The Supreme Court reversed the Ninth Circuit, holding that the "mere fact that [the defendant's] conduct affected plaintiffs with connections to the forum State does not suffice to authorize jurisdiction." Id. at 1126. The relations between the defendant and the forum "must arise out of contacts that the defendant himself ' creates with the forum State" and "the plaintiff can-not be the only link between the defendant and the forum." Id. at 1122. Because the only connection between the defendant DEA agent and Nevada was the fact that his conduct affected Nevada residents, the Supreme Court held that the Nevada court lacked personal jurisdiction. Id. at 1126.

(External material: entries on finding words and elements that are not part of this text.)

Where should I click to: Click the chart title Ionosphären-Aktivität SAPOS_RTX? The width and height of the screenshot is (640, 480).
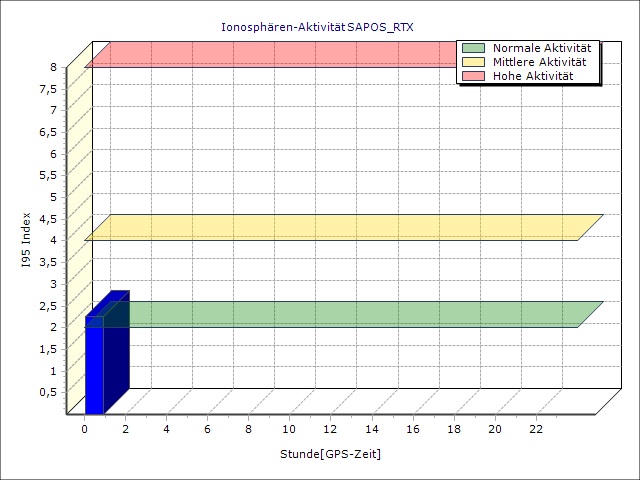click(316, 27)
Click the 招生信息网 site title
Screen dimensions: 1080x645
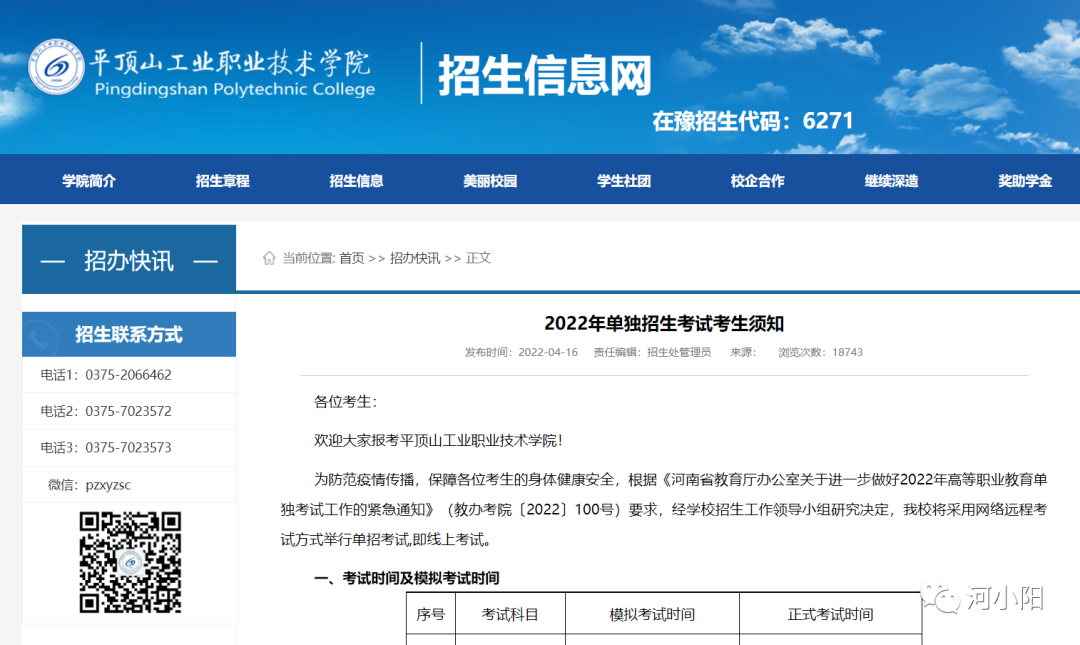[545, 75]
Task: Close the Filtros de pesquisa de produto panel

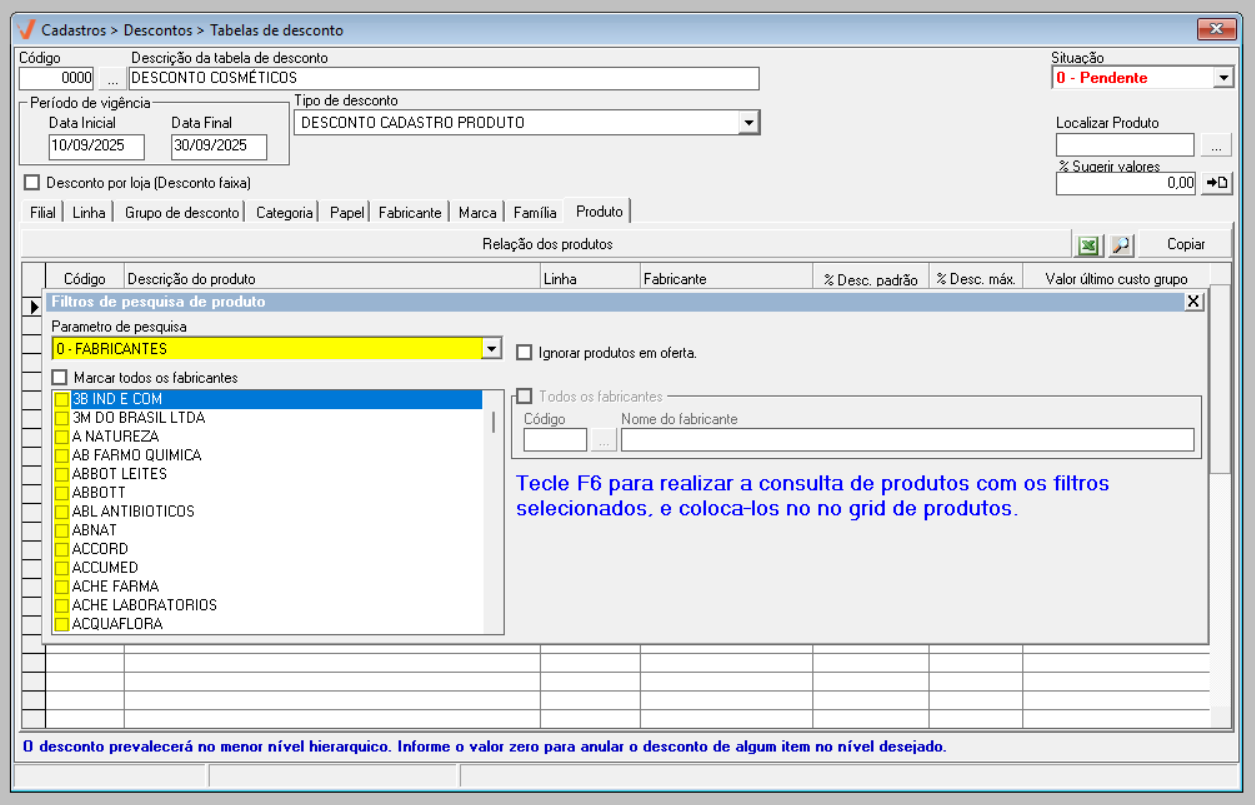Action: pyautogui.click(x=1193, y=302)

Applying Walden to AgJunction's theory of personal jurisdiction here, AgJunction's allegations that Hunt and Dedmon could foresee that their conduct would harm a Kansas company are insufficient, on their own, to confer jurisdiction. See also Advanced Tactical Ordnance Sys., LLC v. Real Action Paintball, Inc., No. 13-3005, 2014 WL 1849269, at *5 (7th Cir. Jan. 7, 2014) (holding that any pre- Walden decision that implies that harming a plaintiff in the forum state alone creates minimum contacts "can no longer be considered authoritative."). Rather, the "proper question is not where the plaintiff experienced a particular injury but whether the defendant's conduct connects him to the forum in a meaningful way." Walden, 134 S.Ct. at 1125. After reviewing AgJunction's Complaint and its Opposition to Defendants' Motion to Dismiss, the Court has identified AgJunction's efforts to connect Hunt and Dedmon to Kansas and discusses each, in turn, below.

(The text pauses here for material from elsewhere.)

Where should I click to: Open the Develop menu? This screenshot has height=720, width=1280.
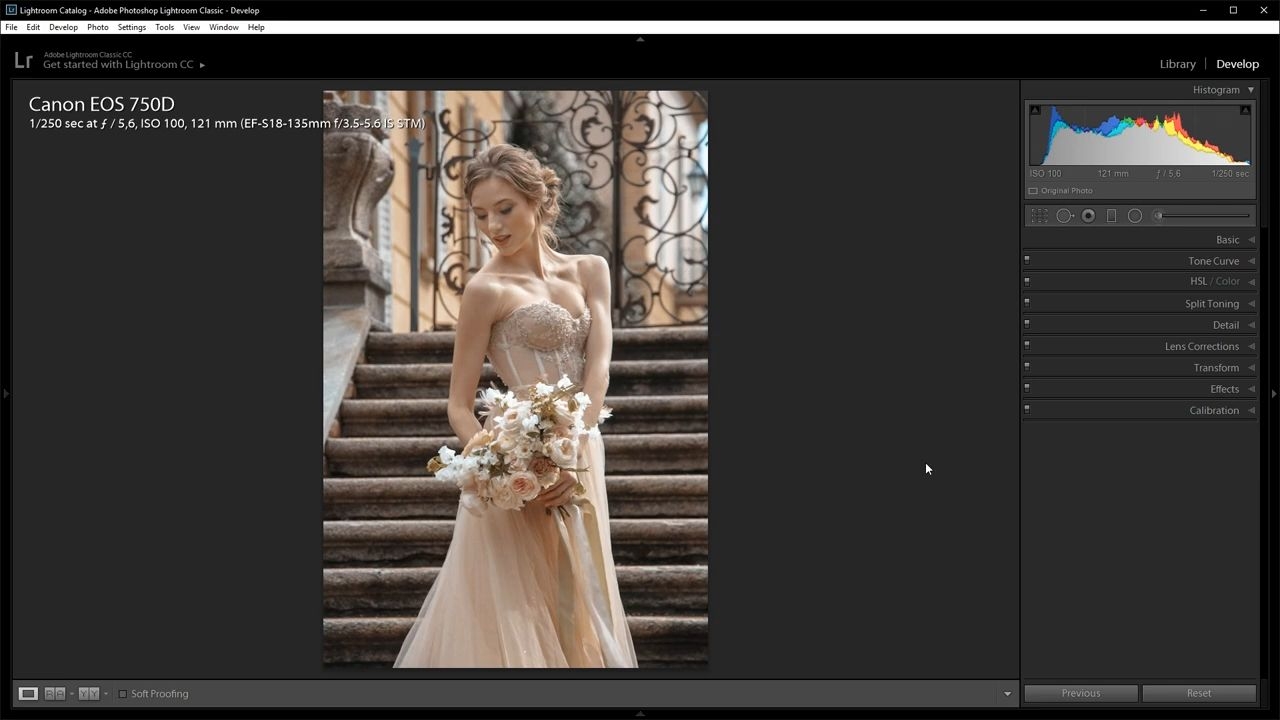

1. Defendants worked for AgJunction
First, AgJunction analogizes the facts of this case to Thermal Components Co. v. Griffith, in which our Court found that Kansas had specific jurisdiction over nonresident former employees of a Kansas company. 98 F.Supp.2d 1224, 1230-31 (D. Kan. 2000).
At the outset, AgJunction does not cite, nor has the Court found, any case holding that employment alone establishes jurisdiction in the state where the employer is headquartered. Rather, the employee must initiate other contacts with the state, beyond the mere fact of employment, for a court to exercise jurisdiction. See Keeton v. Hustler Magazine, Inc., 465 U.S. 770, 781 n. 13 (1984) ("[J]urisdiction over an employee does not automatically follow from jurisdiction over the corporation which employs him...."). In this respect, Thermal Components is different-the nonresident employees there had substantially more contacts with Kansas than the employees in this case. The Thermal Components employees maintained regular contacts with the Kansas office "by telephone, mail and electronic data communications, " and each defendant was physically present in Kansas at some point in their tenures as employees. 98 F.Supp.2d at 1229-30. The Court also noted that the employees' "payroll and benefits records were maintained and processed by plaintiff's Kansas office." Id.
It is undisputed that neither Hunt nor Dedmon traveled to Kansas during their time as AgJunction employees. Dedmon has never been to Kansas (except for his special appearance at the injunction hearing, which does not count), and Hunt has visited only once. In addition, and in contrast to the defendants in Thermal Components, Hunt and Dedmon lack the regular communications with their employer's Kansas office. AgJunction does not identify any contacts between Dedmon and the Kansas office. It alleges just one specific communication between Hunt and the Kansas office: Hunt's participation in a weekly conference call from January through April 2013. On the conference calls, Hunt reported his team's progress on two AgJunction soft-ware projects, "HQ" and "ConnX, " to a Hiawatha-based employee named John Lueger.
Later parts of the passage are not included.